Items listed in a dataset:
----

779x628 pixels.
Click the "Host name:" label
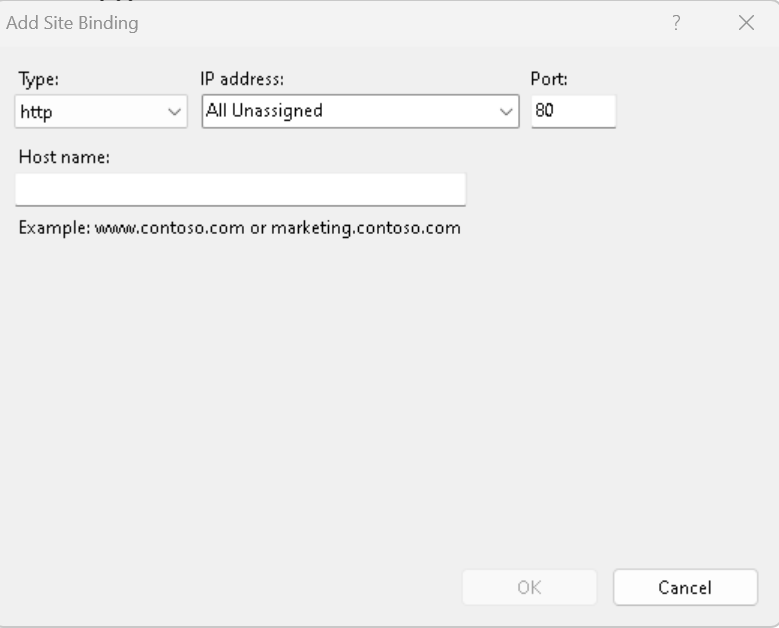point(63,156)
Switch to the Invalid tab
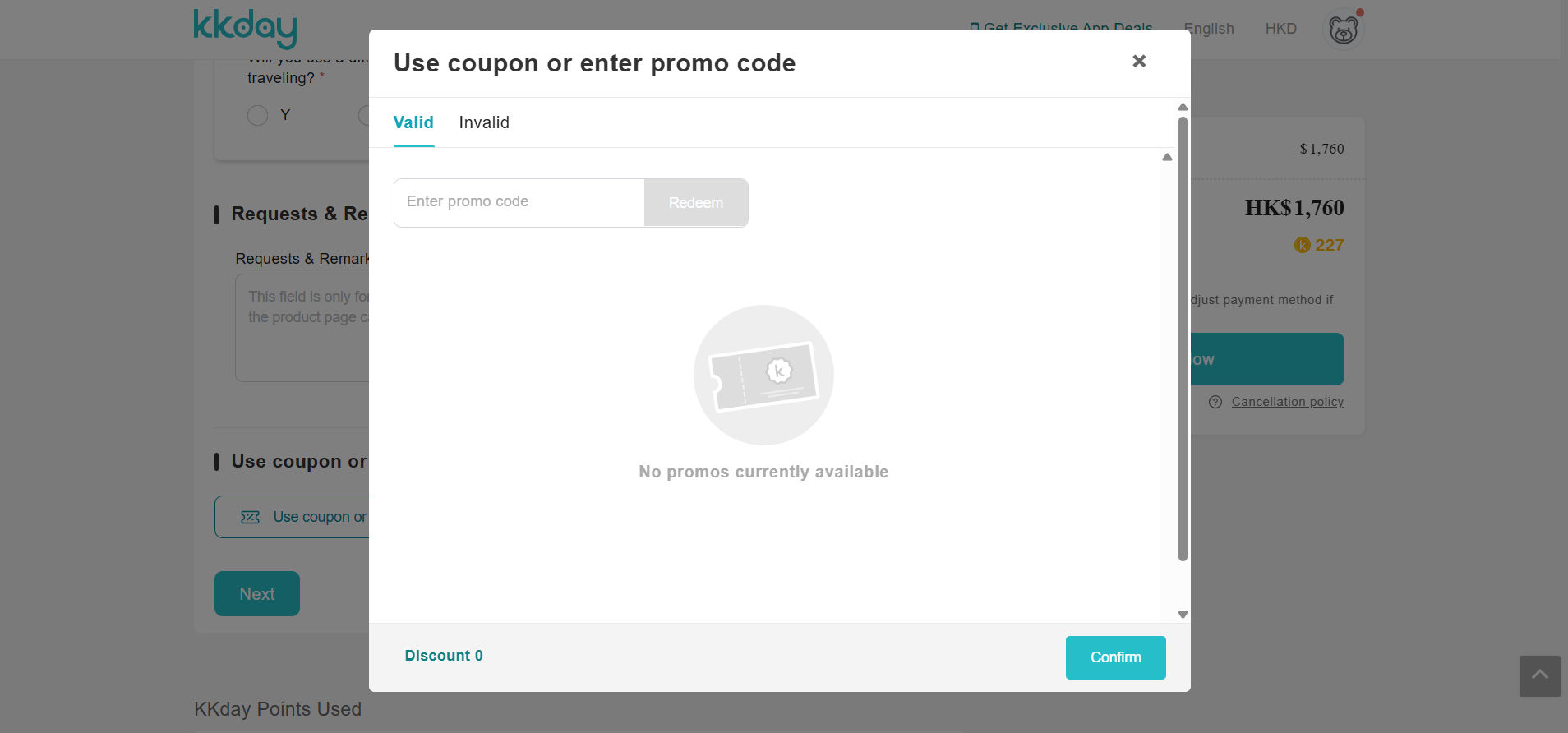This screenshot has height=733, width=1568. tap(484, 122)
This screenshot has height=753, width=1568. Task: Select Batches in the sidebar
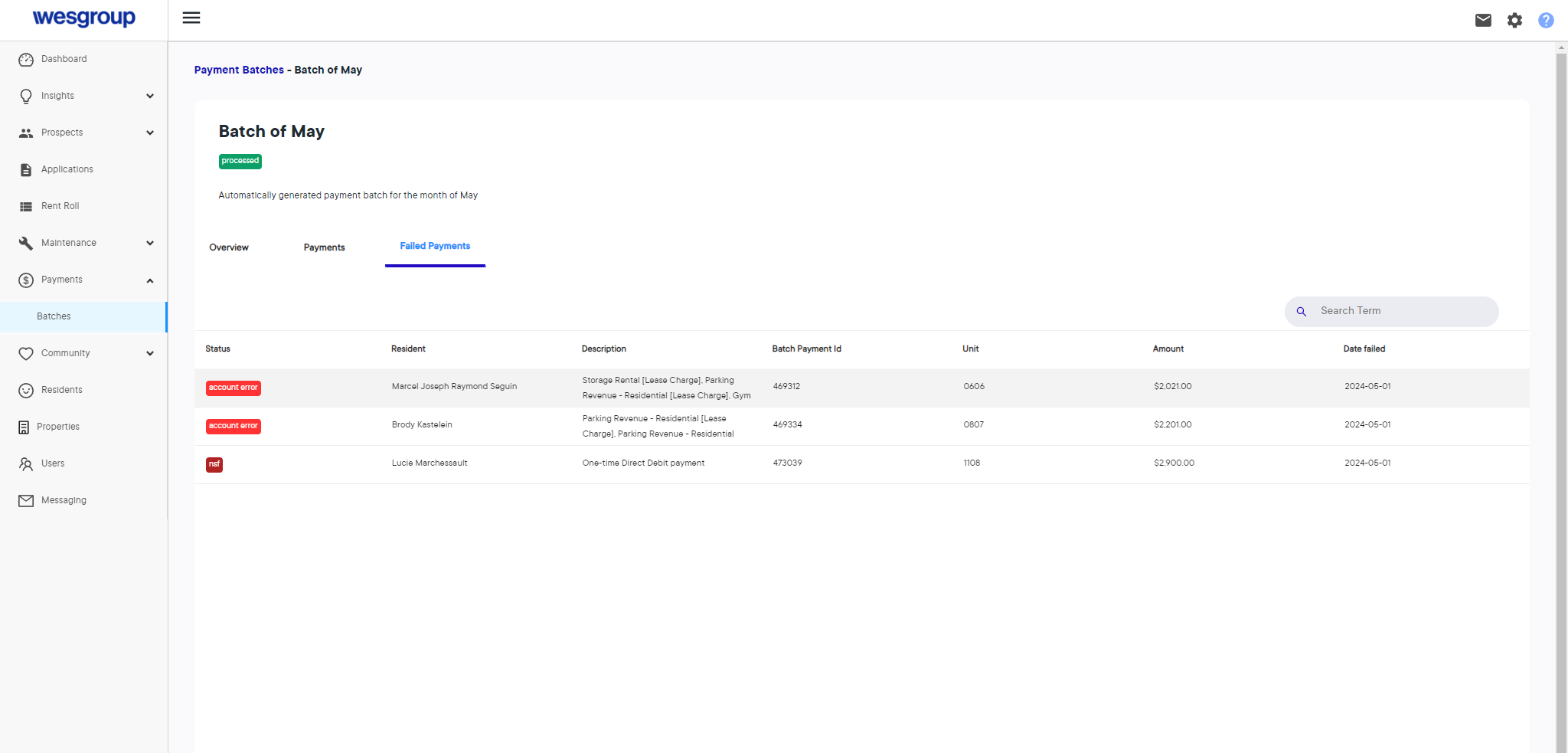click(x=54, y=316)
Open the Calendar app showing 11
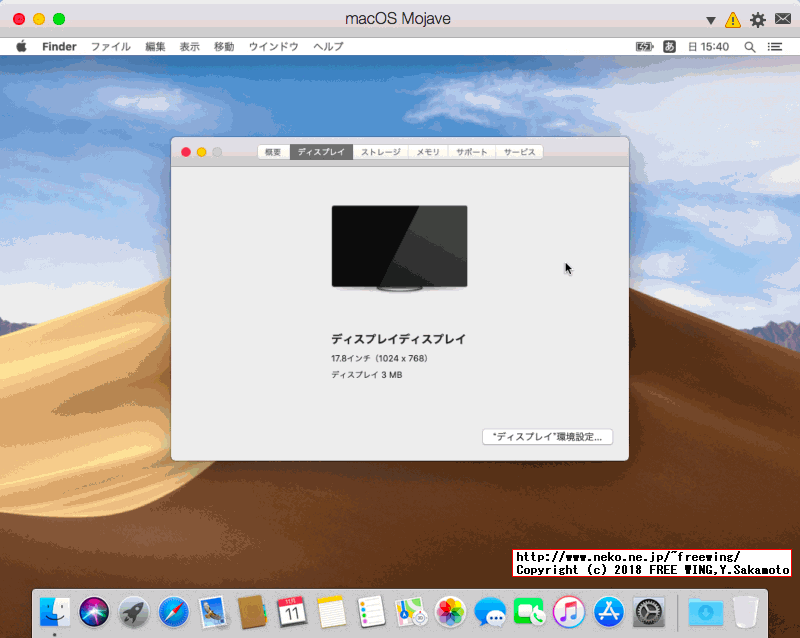 click(x=286, y=615)
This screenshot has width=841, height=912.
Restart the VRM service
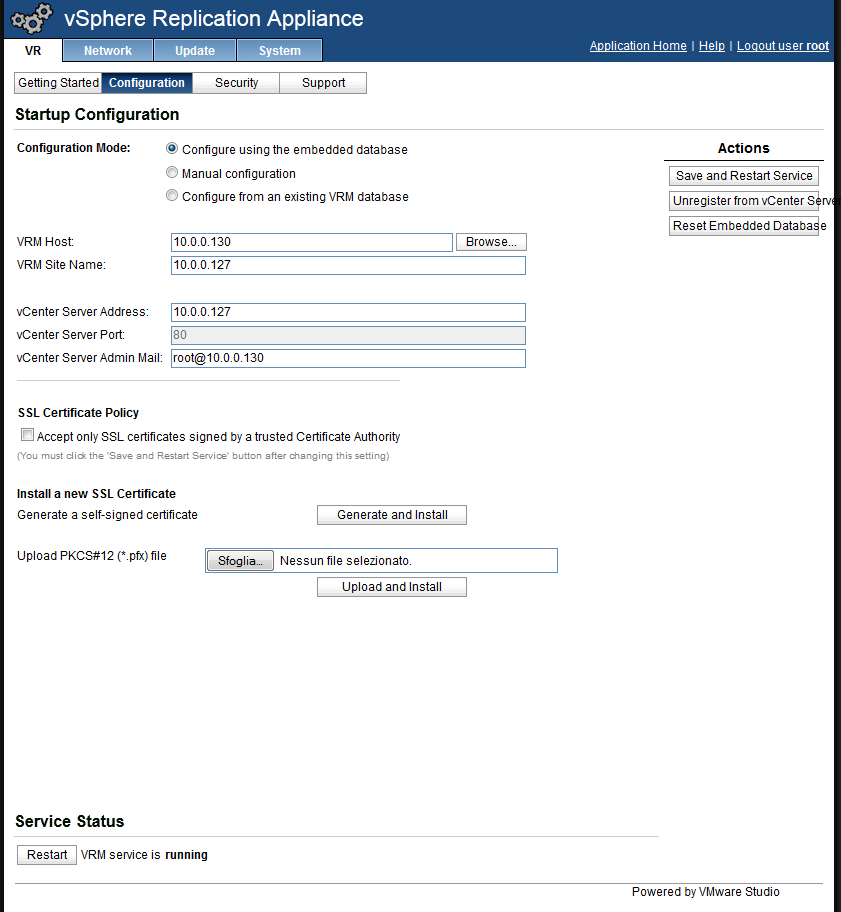point(46,854)
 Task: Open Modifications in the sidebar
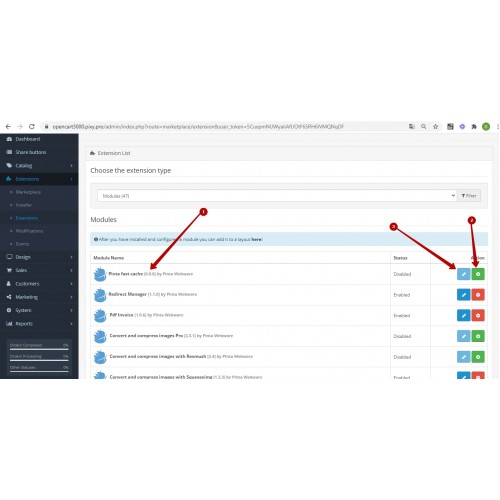(x=29, y=231)
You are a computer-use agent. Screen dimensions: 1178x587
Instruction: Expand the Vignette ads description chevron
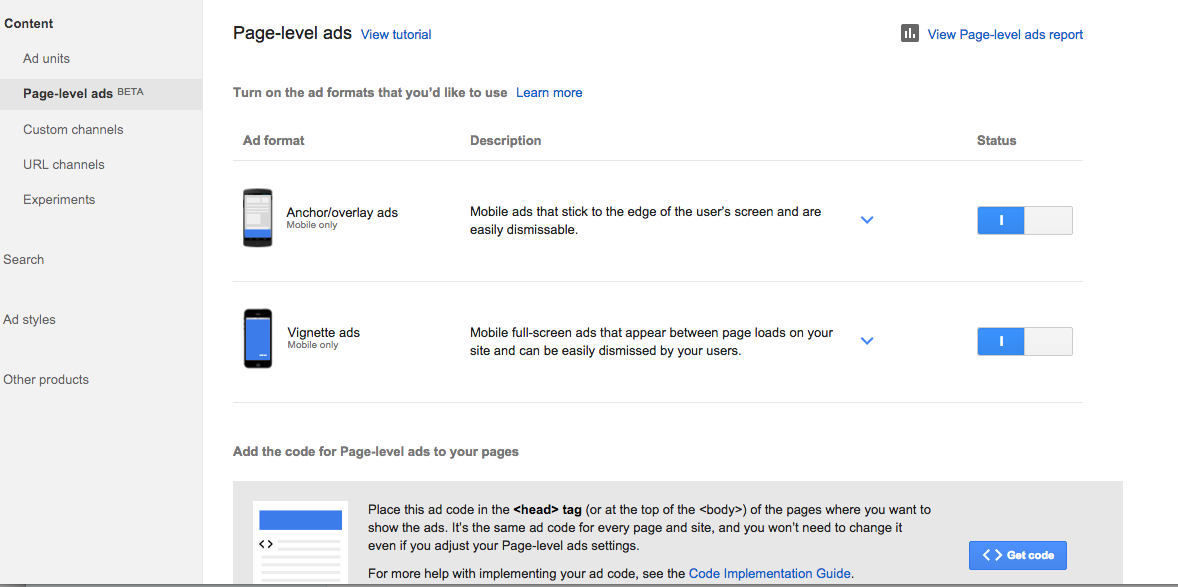(867, 341)
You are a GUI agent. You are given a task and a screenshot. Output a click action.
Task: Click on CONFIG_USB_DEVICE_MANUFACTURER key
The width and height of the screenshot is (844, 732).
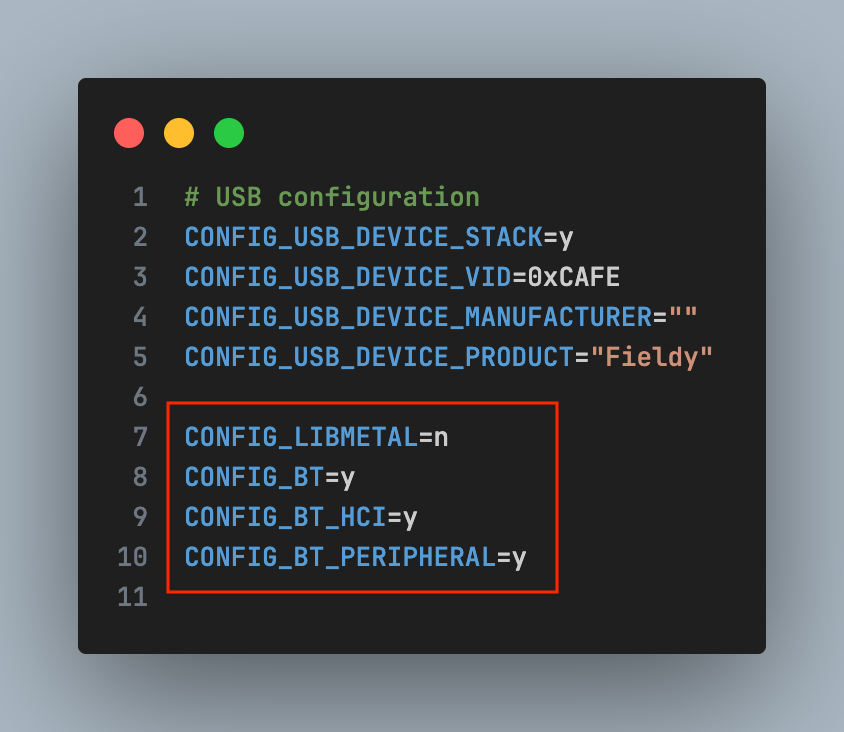(418, 317)
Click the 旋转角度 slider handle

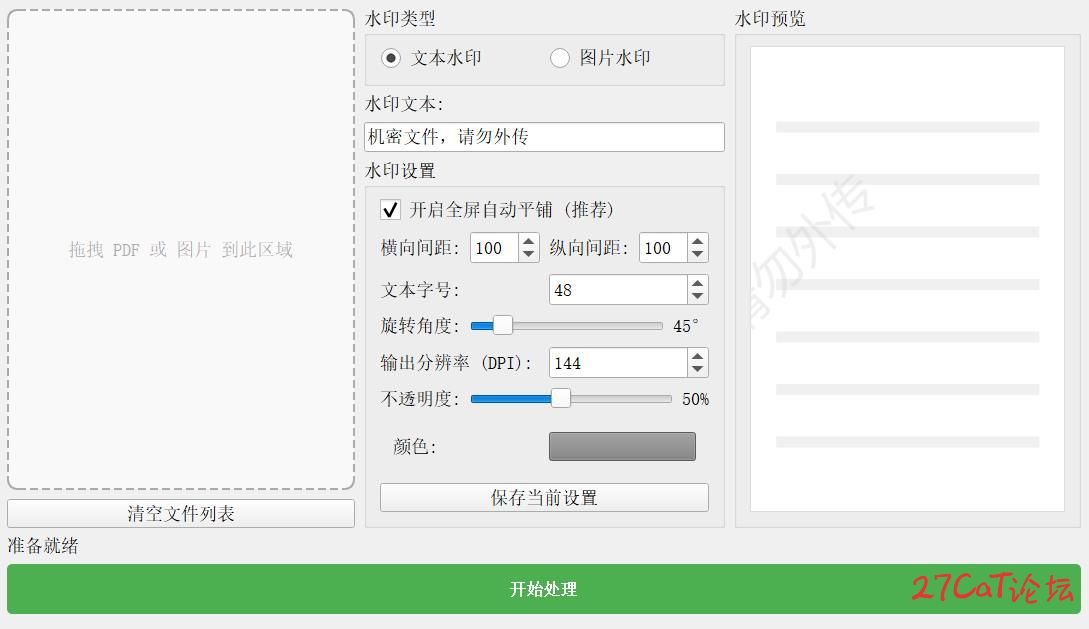503,326
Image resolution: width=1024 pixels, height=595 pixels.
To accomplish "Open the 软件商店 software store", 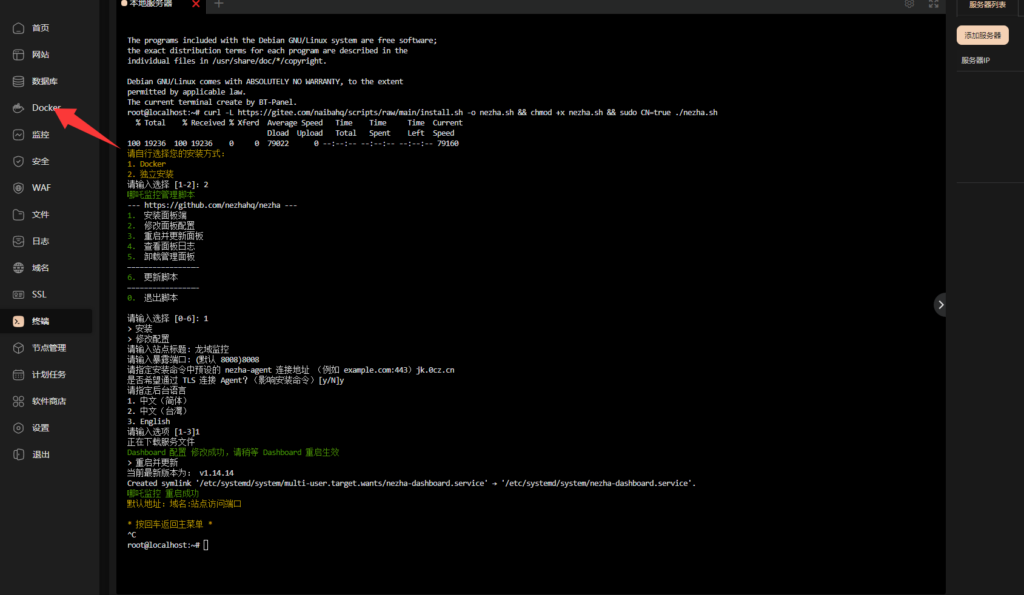I will coord(48,401).
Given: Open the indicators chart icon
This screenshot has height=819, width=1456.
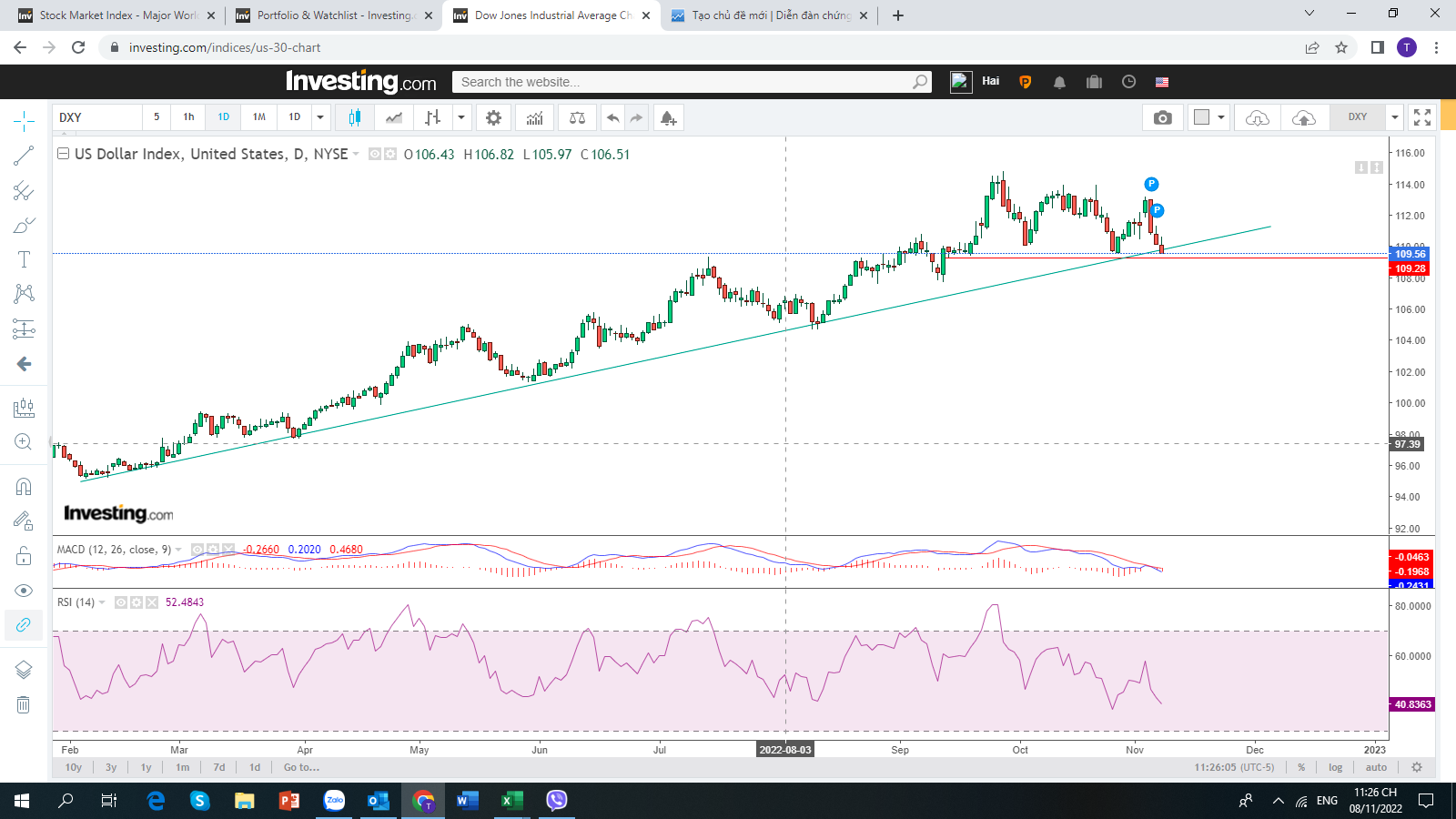Looking at the screenshot, I should 534,117.
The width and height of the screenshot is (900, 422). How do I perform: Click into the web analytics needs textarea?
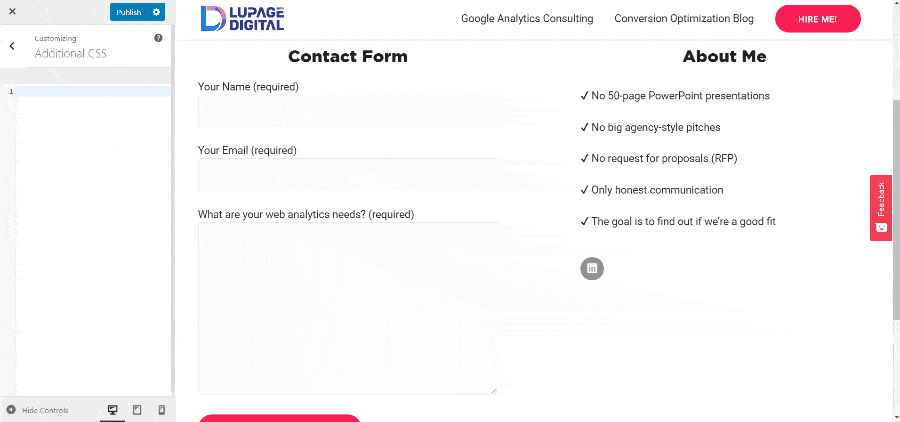pyautogui.click(x=348, y=308)
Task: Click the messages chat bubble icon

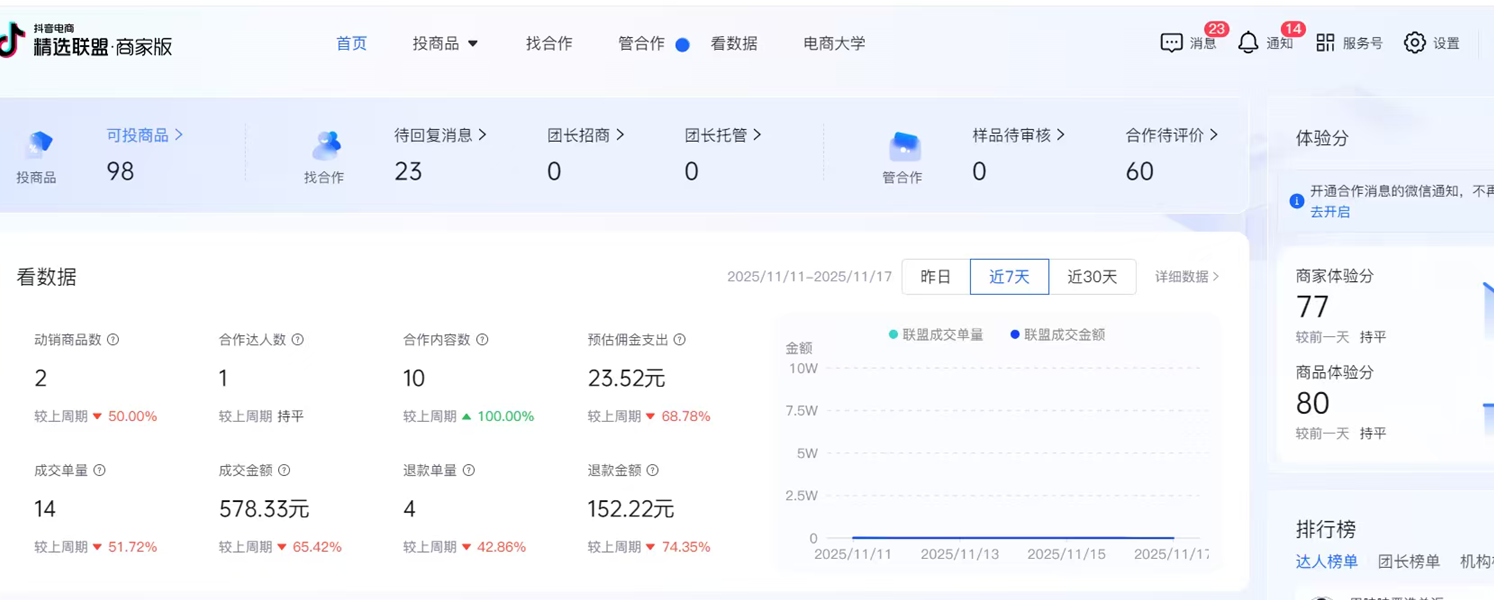Action: (1171, 43)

----

- [TASK DIRECTIONS]
Using the entries above, extract exactly the lines from the one that contains "This screenshot has width=841, height=912." through the one that contains "Image resolution: width=1024". Do not carry over any pictures.

- [YOUR SOLUTION]
This screenshot has width=841, height=912.
Restart the VRM service
point(46,854)
 Task: Open Modifications in the sidebar
(x=29, y=231)
You are a computer-use agent. Screen dimensions: 1178x587
Instruction: Expand the Vignette ads description chevron
(867, 341)
You are a GUI agent. You are given a task and a screenshot. Output a click action.
Task: Click on CONFIG_USB_DEVICE_MANUFACTURER key
The width and height of the screenshot is (844, 732).
(418, 317)
Click the 旋转角度 slider handle

503,326
Image resolution: width=1024 pixels, height=595 pixels.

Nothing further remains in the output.